- _Document_

_ _ _ _

Vite is fast becoming one of the most popular and widely adopted bundlers, and Vitest, the Vite-native test runner, is also quickly gaining adoption. It natively leverages the Vite dev server already configured for your project to run tests, and its Jest-compatible API makes it a drop-in replacement. With the increasingly common practice of prioritizing few but high-quality E2E (end-to-end) tests, Vitest also comes with a native Browser Mode for E2E (end-to-end) testing in combination with Playwright or WebDriverIO. This allows you to run all your tests on Vitest conveniently, but E2E testing also means you’re likely to face flaky tests.
End-to-end testing and flaky tests
End-to-end tests are incredibly valuable because they give a higher degree of confidence that the code or application under test is working correctly. Since they test the entire system and not snippets of it, it gives you confidence that the system, as seen by an end user, will function as expected.
The problem with end-to-end testing is that it’s more prone to flakiness. A “flaky test” means a test that returns a non-deterministic result, meaning that even when no code has changed, running a test multiple times returns different results. These flaky tests are more common in E2E tests, partially because they’re more complex.
Many studies [1] [2] have pointed to issues such as environment, networking, infrastructure, and asynchronous operations as common causes for flaky tests, all of which are more prevalent in complex tests such as E2E and integration tests. Other studies have found that larger tests, such as E2E or integration tests, in general, tend to be flakier [3].
If you’re writing tests with Vitest, especially if you’re writing integration or E2E tests, flaky tests will appear in your test suites sooner or later, even if you take precautions to avoid them [2].
My tests are flaky, so what?
There’s good reason to be concerned about flaky tests. Flaky tests are rarely the result of bad test code alone. They could indicate flakiness in your infrastructure and production code. For many teams, this is the single biggest reason for investigating and fixing every flaky test. They’re not just an annoyance but could indicate underlying problems that can bubble up to end users.
You might also notice the impact of flaky tests on the reliability of your CI. You rely on CI as guardrails so you can ship code quickly without worrying about introducing regressions or breaking existing features. Flaky tests can both ruin your trust in CI results and seriously slow down your team. If your CI jobs fail 20% of the time, you have to choose between rerunning your tests or ignoring flaky failures, forcing you to choose between slowing your team down or poisoning your test culture.

_ _ _ _

- _Provided material_
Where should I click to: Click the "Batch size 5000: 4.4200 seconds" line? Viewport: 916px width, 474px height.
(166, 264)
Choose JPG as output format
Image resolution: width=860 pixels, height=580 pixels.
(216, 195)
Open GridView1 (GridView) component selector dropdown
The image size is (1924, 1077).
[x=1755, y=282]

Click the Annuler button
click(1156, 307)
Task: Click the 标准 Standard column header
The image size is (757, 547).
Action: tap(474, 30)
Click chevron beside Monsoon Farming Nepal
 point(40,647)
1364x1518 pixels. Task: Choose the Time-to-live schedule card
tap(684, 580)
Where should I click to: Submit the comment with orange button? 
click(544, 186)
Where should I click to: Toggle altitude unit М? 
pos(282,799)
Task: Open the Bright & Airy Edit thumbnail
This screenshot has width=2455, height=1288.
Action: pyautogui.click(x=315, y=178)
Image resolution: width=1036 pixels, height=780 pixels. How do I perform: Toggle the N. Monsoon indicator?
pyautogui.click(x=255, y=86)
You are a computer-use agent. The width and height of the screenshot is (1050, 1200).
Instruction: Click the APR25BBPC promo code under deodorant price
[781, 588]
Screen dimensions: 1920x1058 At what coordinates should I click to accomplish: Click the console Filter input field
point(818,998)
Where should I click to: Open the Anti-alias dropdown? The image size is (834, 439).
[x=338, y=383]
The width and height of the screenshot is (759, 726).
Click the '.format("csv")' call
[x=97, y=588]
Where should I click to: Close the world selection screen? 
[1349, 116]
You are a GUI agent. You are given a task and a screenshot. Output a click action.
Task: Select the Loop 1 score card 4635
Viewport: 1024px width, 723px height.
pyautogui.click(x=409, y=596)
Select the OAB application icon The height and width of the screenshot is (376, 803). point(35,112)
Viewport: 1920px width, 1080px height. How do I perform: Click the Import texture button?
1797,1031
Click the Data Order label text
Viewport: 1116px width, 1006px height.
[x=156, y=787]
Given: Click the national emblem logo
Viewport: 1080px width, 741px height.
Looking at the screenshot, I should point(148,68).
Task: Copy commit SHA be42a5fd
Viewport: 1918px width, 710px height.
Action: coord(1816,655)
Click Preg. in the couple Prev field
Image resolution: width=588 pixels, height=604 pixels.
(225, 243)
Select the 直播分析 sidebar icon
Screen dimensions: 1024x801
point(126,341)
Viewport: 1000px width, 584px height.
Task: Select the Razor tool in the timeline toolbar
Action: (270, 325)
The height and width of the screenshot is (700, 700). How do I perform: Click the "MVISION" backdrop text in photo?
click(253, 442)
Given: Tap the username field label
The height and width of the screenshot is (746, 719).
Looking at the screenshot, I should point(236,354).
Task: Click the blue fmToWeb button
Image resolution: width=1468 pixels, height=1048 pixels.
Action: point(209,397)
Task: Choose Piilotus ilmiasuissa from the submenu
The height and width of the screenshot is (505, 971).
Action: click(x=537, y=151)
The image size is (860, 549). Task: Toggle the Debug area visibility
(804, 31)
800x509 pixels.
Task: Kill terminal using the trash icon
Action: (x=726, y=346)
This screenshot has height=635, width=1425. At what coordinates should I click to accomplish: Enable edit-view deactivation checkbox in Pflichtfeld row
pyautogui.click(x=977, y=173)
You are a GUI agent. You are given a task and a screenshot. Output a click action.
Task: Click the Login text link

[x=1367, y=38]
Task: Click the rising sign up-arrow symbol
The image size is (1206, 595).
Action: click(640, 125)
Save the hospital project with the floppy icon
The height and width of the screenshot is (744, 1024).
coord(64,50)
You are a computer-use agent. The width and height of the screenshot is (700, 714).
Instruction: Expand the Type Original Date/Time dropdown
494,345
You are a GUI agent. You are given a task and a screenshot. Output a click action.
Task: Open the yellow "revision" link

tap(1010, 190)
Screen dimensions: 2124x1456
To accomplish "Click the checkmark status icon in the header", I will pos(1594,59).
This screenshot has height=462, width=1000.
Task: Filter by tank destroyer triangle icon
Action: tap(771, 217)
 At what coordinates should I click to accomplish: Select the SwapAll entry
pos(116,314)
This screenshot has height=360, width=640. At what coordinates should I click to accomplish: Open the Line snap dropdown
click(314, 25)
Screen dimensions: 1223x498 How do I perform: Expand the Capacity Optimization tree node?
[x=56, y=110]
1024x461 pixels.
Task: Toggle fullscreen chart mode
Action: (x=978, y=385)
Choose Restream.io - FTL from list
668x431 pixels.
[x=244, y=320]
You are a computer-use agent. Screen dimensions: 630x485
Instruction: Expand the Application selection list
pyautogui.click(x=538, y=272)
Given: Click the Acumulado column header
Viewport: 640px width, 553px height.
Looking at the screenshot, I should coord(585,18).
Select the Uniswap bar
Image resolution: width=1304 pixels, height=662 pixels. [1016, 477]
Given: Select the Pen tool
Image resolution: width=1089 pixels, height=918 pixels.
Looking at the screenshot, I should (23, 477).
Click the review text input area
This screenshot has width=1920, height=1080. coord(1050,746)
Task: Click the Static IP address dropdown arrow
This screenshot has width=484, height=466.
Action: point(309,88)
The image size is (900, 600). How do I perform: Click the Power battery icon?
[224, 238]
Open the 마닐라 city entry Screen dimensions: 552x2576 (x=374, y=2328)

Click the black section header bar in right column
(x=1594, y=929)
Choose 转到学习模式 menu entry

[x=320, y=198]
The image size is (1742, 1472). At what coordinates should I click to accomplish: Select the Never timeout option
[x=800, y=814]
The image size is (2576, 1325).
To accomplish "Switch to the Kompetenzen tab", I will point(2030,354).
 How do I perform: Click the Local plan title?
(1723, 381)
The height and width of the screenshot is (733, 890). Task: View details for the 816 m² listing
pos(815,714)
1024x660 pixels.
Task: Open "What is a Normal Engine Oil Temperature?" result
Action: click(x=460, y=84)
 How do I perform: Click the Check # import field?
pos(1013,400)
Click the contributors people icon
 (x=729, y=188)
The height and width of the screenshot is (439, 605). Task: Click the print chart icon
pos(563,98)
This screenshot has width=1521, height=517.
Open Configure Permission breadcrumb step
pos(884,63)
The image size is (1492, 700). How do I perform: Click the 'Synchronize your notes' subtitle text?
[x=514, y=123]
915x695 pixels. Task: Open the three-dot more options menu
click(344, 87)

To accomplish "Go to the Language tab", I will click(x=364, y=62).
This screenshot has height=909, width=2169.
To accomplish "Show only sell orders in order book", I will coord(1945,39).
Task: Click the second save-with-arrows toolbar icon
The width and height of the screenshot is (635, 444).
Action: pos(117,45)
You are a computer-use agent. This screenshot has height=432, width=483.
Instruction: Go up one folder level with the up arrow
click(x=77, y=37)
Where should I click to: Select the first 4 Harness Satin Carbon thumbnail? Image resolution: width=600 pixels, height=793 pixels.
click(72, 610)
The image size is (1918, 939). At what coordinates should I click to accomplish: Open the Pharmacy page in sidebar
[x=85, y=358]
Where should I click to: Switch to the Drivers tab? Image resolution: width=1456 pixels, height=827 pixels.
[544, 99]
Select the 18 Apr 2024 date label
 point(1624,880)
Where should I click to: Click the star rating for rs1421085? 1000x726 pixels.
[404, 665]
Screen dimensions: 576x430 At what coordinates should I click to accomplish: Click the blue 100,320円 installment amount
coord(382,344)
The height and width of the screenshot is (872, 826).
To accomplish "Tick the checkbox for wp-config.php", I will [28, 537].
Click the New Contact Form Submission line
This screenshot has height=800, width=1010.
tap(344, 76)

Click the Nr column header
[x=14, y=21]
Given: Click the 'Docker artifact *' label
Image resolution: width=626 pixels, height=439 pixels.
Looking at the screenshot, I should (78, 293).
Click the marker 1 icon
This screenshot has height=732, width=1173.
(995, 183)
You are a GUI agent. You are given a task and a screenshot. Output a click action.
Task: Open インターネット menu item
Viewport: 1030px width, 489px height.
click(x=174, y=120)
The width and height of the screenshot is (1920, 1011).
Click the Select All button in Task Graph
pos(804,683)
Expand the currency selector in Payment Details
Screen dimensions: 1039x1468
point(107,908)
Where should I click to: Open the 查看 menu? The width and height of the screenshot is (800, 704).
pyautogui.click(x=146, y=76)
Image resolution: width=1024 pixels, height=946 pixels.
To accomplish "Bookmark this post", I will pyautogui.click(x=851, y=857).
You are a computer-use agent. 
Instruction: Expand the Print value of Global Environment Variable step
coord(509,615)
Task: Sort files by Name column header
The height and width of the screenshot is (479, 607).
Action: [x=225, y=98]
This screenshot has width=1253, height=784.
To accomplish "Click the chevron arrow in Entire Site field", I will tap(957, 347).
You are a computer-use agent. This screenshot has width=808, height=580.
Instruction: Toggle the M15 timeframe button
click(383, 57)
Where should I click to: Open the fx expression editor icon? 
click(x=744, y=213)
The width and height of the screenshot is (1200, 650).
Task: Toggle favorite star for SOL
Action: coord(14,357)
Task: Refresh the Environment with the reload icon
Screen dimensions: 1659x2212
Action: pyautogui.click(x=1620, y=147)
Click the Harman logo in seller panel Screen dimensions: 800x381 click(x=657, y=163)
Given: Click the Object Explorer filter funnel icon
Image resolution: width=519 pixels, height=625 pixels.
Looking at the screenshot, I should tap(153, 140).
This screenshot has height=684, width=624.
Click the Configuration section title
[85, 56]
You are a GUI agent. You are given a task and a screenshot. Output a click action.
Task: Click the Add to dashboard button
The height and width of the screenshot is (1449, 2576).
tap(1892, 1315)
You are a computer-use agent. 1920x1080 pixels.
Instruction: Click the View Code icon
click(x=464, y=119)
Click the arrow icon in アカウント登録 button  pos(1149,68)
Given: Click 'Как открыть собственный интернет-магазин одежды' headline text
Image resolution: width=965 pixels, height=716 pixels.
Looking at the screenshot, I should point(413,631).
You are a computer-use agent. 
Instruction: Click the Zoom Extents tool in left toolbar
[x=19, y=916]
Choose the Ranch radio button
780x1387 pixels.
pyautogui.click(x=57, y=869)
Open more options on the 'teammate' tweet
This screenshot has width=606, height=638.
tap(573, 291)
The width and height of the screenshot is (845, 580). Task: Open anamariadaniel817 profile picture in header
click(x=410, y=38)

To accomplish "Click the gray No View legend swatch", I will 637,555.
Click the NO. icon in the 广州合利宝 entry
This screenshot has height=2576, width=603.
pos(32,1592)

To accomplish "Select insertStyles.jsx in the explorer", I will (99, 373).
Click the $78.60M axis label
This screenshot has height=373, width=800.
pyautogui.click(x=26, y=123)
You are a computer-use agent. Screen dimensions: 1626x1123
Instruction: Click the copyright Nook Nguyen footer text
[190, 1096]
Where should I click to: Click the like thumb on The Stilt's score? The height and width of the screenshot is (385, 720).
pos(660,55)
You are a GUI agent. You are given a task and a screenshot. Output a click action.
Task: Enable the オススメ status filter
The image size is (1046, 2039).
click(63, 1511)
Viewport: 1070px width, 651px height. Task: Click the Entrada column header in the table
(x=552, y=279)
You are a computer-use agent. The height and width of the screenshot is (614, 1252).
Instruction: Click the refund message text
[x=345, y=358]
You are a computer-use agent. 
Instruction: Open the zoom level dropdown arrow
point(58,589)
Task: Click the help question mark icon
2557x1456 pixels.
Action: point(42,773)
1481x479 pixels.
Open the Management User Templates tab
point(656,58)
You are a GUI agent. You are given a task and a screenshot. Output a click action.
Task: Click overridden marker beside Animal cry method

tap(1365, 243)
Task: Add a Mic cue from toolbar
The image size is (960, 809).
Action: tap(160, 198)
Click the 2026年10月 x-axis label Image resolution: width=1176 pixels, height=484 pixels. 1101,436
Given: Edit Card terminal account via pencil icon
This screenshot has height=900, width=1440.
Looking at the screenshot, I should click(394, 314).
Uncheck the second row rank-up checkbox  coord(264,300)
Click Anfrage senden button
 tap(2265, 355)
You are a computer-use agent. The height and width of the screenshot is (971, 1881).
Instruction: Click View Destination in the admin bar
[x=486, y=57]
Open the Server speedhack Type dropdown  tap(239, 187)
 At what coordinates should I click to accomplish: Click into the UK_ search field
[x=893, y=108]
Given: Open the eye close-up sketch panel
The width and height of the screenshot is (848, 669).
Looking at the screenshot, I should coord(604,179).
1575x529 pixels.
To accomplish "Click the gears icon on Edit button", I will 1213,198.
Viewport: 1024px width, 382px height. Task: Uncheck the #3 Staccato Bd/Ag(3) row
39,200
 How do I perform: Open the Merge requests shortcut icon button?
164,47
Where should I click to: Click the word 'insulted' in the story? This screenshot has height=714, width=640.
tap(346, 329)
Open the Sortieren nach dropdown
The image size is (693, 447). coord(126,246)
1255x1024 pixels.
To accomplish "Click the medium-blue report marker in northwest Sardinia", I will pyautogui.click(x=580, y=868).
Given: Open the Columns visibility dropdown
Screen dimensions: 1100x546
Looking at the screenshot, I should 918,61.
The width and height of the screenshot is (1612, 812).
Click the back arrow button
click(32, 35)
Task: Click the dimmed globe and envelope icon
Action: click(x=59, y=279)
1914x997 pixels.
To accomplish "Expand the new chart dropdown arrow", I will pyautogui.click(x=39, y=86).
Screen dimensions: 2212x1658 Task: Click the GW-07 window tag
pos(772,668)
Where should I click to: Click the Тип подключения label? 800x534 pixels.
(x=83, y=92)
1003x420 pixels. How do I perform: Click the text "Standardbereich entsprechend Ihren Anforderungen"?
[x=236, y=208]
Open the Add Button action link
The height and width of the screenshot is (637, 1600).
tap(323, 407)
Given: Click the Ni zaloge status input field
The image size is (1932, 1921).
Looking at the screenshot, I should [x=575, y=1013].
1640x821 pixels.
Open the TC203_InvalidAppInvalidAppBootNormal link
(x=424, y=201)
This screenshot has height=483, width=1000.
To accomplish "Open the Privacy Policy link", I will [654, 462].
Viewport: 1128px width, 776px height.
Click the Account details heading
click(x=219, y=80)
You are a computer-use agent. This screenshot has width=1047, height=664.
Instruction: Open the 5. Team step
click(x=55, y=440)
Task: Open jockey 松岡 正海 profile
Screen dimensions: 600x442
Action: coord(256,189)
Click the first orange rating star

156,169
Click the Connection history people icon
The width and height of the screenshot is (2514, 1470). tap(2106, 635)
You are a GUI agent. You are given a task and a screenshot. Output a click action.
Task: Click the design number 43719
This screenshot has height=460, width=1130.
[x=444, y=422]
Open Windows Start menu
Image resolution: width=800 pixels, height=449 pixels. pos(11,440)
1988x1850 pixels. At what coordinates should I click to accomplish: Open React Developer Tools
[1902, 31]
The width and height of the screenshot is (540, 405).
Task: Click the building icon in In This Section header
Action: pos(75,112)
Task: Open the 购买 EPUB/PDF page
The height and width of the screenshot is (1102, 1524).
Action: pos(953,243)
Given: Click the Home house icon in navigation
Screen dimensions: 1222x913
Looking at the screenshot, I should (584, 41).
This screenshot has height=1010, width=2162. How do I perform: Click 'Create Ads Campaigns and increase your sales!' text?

_ _ _ _

- _Requirements_
1. Write out, word for word, the passage of the Vitest article that runs from "End-to-end testing and" down to "they’re more complex.".
2. Answer these questions using the Vitest article:
(a) According to the article, what feature of Vitest makes it a drop-in replacement?
(b) Which two tools can Vitest's Browser Mode be used in combination with?
(c) What percentage does the article give as its example of how often CI jobs fail?
The records are separate material and have no connection to the Vitest article.

- _Answer list_
1.
End-to-end testing and flaky tests
End-to-end tests are incredibly valuable because they give a higher degree of confidence that the code or application under test is working correctly. Since they test the entire system and not snippets of it, it gives you confidence that the system, as seen by an end user, will function as expected.
The problem with end-to-end testing is that it’s more prone to flakiness. A “flaky test” means a test that returns a non-deterministic result, meaning that even when no code has changed, running a test multiple times returns different results. These flaky tests are more common in E2E tests, partially because they’re more complex.

2.
(a) Its Jest-compatible API.
(b) Playwright or WebDriverIO.
(c) 20%.